OBJECTIVES: To determine the adoption rate of the Web-based Behavioral Health Screening-Emergency Department (BHS-ED) system during routine clinical practice in a pediatric ED, and to assess this system's effect on identification and assessment of psychiatric problems.

DESIGN: Descriptive design to evaluate the feasibility of a clinical innovation.

SETTING: The ED of an urban tertiary care children's hospital.

PARTICIPANTS: Adolescents from 14 to 18 years of age, without acute or critical injuries or illness, presenting with nonpsychiatric symptoms.

INTERVENTION: The ED clinical staff initiated the use of the BHS-ED system, which identifies and assesses adolescents for depression, suicidal ideation, posttraumatic stress, substance use, and exposure to violence. Treating clinicians reviewed results and followed routine care practices thereafter.

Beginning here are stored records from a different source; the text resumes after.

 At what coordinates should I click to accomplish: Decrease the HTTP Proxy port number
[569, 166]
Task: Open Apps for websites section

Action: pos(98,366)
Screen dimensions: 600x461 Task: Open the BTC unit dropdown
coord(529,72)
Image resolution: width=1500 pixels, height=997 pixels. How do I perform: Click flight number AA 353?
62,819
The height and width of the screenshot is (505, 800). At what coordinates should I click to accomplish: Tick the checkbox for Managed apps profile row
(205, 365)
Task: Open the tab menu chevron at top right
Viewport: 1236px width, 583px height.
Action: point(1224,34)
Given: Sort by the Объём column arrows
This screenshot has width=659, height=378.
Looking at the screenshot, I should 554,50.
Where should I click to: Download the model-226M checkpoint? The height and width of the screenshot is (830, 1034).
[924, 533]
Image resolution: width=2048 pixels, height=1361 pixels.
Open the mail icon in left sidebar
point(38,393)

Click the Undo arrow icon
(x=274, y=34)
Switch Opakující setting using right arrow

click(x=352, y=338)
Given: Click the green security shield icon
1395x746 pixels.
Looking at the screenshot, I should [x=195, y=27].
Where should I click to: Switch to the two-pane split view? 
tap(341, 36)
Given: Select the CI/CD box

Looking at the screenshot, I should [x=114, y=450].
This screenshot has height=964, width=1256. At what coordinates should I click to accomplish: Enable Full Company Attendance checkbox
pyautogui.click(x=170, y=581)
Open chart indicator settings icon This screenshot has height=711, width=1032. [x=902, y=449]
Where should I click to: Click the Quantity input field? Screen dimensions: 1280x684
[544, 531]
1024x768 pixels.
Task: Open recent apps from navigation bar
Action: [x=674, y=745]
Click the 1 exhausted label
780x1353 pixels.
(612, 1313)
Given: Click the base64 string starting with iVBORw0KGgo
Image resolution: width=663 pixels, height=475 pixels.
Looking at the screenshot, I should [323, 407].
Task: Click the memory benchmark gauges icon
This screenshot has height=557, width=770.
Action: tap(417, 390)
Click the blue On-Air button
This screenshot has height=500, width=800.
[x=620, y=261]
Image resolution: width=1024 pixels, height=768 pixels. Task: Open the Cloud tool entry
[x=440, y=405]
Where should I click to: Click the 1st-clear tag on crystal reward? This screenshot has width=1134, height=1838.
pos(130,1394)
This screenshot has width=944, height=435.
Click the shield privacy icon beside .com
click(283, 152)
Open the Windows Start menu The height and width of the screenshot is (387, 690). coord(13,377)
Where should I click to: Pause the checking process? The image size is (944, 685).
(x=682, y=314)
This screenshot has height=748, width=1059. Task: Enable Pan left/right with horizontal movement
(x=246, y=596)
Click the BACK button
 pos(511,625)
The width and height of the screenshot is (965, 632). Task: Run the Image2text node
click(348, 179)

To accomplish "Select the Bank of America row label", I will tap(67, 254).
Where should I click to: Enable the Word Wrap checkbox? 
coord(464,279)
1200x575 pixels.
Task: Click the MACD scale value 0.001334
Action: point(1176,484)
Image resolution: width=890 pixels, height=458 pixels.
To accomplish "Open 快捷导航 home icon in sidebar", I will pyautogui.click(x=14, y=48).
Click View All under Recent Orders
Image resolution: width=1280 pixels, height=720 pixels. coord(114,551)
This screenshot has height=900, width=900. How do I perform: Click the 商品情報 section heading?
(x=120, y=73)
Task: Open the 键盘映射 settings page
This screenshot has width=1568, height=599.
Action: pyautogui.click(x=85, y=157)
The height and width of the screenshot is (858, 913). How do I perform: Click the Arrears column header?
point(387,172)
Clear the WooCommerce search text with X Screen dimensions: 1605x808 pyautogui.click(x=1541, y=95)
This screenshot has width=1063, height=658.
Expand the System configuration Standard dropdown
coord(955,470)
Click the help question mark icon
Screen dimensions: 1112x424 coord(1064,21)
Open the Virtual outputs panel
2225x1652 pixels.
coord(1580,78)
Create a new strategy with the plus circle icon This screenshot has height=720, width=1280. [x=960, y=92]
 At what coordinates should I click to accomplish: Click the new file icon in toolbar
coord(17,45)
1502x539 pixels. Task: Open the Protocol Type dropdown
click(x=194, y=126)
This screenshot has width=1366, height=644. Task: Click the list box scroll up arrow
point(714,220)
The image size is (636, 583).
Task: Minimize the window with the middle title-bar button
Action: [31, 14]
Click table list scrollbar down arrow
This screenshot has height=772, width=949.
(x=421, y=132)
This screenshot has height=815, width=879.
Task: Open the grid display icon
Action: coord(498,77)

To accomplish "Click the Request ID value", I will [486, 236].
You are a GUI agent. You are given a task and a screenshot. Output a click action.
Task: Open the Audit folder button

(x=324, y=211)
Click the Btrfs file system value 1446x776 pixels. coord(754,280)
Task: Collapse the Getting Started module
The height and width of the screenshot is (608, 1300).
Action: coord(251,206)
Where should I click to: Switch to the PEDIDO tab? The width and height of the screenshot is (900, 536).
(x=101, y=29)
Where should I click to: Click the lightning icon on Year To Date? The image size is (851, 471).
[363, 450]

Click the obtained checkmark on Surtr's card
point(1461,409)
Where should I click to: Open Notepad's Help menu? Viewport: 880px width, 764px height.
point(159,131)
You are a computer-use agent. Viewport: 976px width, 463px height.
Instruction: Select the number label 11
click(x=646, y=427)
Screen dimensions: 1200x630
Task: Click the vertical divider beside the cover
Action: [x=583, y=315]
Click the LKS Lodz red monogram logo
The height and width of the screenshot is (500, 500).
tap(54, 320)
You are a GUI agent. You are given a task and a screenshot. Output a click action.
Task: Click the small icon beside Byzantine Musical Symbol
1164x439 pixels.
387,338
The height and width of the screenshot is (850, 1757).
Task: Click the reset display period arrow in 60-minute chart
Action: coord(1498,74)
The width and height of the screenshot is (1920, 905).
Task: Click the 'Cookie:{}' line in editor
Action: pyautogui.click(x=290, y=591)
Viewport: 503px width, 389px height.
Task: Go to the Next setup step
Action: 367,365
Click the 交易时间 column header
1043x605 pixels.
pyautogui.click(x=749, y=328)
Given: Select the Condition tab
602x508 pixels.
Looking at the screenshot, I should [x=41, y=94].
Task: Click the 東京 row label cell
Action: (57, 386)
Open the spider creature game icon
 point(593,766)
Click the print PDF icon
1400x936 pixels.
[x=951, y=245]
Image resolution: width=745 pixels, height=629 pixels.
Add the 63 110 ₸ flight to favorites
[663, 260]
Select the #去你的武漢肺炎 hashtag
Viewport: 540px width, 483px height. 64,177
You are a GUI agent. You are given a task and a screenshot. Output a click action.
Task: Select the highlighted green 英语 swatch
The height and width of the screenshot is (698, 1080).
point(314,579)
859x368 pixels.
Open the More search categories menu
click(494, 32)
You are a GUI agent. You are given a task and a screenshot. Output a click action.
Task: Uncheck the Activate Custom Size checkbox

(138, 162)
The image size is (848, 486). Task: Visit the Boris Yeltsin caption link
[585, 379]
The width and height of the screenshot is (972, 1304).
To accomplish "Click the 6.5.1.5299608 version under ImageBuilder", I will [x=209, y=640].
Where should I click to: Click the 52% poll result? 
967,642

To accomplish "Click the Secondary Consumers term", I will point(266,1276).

MAIN OUTCOME MEASURES: Adoption rate of the BHS-ED system by nursing staff, identification rates of occult psychiatric problems, and social worker or psychiatrist assessment. Data were collected for 19 months before implementation of the BHS-ED system and for 9 months during implementation.

RESULTS: Of 3979 eligible patients, 1327 (33.4%) were asked by clinical staff to get screened using the BHS-ED; of these 1327 patients, 857 (64.6%) completed the screening and 470 (35.4%) refused. During implementation, identification of adolescents with psychiatric problems increased significantly (4.2% vs 2.5%; odds ratio [OR], 1.70; 95% confidence interval [CI], 1.38-2.10), as did ED assessments by a social worker or psychiatrist (2.5% vs 1.7%; OR, 1.47; 95% CI, 1.13-1.90). Of the 857 patients who were screened with the BHS-ED, 90 (10.5%) were identified as having psychiatric problems (OR, 4.58; 95% CI, 3.53-5.94), and 71 (8.3%) were assessed (OR, 5.12; 95% CI, 3.80-6.88).

CONCLUSIONS: In a busy pediatric ED, computerized, self-administered adolescent behavioral health screening can be incorporated into routine clinical practice. This can lead to small but significant increases in the identification of unrecognized psychiatric problems.